### Available data
|---|

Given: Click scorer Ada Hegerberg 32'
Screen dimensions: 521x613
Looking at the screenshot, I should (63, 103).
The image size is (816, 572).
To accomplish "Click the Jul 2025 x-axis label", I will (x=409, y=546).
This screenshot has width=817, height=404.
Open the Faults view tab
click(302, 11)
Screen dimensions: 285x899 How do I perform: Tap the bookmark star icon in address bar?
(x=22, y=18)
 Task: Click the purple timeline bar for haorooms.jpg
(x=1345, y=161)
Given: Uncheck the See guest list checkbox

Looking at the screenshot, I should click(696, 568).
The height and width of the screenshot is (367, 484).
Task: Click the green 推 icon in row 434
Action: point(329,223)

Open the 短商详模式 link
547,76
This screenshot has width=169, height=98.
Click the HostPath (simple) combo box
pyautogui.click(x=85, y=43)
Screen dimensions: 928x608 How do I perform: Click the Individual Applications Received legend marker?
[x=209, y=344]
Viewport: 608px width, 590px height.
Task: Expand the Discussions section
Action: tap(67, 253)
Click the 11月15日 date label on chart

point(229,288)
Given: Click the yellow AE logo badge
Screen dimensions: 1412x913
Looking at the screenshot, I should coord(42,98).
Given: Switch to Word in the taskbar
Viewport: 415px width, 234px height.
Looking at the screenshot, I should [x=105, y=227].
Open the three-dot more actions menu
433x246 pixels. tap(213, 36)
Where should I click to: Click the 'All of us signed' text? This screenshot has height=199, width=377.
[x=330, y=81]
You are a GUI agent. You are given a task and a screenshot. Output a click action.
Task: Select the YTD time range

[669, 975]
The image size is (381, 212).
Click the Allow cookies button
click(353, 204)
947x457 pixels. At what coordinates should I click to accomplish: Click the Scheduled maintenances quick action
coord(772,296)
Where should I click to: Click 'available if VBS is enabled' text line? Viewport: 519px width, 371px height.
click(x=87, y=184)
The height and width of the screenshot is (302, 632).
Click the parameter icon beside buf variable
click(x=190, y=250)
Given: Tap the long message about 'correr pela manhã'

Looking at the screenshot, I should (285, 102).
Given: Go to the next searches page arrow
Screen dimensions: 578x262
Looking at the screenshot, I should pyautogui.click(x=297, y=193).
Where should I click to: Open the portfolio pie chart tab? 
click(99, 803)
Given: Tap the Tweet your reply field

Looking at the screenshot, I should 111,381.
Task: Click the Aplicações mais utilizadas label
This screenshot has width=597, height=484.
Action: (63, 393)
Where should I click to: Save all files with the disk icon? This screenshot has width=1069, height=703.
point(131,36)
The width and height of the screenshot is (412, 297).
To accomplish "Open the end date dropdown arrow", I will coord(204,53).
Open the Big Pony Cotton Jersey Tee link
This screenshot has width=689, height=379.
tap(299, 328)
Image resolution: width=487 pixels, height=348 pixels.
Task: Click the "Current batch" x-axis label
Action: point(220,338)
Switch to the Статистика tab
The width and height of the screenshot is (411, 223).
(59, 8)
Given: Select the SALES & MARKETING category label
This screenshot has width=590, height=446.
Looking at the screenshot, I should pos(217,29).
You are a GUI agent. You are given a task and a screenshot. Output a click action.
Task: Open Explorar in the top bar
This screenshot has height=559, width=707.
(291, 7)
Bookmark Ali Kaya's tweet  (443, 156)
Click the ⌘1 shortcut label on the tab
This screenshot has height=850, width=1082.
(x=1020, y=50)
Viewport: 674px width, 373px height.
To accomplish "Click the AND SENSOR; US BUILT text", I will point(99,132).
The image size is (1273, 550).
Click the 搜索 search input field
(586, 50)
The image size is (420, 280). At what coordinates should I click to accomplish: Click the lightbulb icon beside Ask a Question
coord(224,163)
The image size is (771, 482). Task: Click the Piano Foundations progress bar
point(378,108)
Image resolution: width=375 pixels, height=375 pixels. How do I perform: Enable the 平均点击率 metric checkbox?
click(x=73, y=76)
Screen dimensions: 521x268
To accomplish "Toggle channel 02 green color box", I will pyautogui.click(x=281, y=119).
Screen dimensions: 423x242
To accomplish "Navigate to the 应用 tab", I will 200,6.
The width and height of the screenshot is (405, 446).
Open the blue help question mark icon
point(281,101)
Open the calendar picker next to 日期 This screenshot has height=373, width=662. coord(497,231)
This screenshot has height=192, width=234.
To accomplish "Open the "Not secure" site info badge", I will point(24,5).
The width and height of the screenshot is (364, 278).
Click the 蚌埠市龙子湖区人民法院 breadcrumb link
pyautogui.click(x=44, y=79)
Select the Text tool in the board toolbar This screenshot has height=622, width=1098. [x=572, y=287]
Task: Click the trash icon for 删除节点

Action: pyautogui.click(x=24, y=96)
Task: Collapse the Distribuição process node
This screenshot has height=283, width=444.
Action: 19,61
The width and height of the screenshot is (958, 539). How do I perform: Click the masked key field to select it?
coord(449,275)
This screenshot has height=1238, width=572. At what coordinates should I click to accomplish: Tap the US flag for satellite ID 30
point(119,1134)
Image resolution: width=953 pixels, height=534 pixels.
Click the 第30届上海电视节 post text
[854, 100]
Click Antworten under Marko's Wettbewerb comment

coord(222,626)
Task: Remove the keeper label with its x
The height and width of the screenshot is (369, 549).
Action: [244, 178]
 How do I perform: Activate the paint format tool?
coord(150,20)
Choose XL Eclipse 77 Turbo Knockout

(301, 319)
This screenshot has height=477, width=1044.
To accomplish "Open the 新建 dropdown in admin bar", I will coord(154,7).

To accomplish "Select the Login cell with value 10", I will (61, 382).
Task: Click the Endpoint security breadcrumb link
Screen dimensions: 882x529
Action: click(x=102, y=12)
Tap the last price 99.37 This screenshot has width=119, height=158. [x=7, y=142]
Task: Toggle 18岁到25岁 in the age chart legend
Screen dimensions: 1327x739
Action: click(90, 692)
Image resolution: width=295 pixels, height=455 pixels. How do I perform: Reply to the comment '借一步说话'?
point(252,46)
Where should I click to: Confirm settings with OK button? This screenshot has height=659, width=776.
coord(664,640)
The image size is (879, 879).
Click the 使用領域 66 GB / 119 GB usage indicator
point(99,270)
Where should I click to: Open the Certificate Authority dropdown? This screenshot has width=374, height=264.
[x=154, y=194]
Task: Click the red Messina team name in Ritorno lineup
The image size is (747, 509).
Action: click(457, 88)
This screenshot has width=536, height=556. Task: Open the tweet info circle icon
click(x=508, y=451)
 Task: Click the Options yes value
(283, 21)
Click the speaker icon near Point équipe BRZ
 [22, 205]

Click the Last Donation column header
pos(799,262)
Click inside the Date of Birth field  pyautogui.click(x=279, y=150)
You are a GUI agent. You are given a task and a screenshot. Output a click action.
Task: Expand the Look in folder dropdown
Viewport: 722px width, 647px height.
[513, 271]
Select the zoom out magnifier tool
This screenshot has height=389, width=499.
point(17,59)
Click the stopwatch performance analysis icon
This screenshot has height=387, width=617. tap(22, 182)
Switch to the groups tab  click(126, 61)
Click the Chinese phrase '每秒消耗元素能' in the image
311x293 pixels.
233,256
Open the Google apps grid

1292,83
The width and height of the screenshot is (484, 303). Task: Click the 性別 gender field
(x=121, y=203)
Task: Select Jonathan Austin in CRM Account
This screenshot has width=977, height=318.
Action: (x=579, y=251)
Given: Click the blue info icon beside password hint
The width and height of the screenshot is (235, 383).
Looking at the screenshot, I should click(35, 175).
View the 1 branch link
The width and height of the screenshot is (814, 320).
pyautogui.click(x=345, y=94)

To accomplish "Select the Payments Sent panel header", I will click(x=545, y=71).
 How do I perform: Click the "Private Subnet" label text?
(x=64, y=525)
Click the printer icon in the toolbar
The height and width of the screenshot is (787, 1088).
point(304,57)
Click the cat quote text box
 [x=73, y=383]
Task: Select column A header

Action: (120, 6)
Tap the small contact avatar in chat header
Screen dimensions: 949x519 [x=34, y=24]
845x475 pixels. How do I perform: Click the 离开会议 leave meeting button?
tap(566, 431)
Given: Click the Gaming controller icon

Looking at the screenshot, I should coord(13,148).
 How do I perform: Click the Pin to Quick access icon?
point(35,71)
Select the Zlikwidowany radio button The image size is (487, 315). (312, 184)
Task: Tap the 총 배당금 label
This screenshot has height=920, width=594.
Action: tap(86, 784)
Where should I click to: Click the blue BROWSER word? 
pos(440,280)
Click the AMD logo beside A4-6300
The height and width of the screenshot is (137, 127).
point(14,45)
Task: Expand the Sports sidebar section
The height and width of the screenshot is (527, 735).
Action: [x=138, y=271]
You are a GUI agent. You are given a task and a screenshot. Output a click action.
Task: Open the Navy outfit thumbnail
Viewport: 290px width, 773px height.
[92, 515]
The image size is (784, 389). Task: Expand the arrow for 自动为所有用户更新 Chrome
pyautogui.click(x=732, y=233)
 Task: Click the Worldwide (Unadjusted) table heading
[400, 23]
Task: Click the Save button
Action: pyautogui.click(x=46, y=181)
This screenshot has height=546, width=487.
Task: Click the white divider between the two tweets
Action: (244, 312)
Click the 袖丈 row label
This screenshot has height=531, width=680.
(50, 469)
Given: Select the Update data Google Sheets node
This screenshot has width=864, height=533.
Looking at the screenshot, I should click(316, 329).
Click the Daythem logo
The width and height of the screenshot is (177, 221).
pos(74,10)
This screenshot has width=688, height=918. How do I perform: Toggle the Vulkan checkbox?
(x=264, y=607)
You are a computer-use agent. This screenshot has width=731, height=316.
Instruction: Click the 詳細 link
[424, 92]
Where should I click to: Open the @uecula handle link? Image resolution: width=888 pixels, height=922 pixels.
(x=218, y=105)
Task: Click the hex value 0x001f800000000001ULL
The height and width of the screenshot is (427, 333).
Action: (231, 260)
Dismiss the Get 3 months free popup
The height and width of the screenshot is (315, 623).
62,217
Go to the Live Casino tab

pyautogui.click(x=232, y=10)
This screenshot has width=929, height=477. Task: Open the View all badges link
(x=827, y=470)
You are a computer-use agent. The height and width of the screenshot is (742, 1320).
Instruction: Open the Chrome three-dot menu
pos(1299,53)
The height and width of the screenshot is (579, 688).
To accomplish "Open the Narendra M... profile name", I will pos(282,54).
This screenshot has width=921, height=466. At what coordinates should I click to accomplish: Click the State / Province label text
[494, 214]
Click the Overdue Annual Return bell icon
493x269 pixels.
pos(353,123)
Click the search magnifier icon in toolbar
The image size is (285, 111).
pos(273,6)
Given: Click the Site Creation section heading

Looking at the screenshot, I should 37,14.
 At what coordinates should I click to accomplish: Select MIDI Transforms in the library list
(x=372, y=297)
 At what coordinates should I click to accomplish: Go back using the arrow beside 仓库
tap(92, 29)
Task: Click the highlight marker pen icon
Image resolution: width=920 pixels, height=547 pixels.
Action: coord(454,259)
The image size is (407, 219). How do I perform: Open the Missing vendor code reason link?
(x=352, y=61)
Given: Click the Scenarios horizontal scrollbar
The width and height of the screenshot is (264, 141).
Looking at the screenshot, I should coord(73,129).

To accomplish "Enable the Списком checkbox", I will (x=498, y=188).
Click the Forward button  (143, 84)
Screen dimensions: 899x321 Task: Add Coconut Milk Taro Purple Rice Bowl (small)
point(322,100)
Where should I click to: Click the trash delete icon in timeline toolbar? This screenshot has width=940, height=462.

|---|

### Your task
Give the tally of lines in the listing above that contain the string "name", with nothing besides it.

### Exercise result
2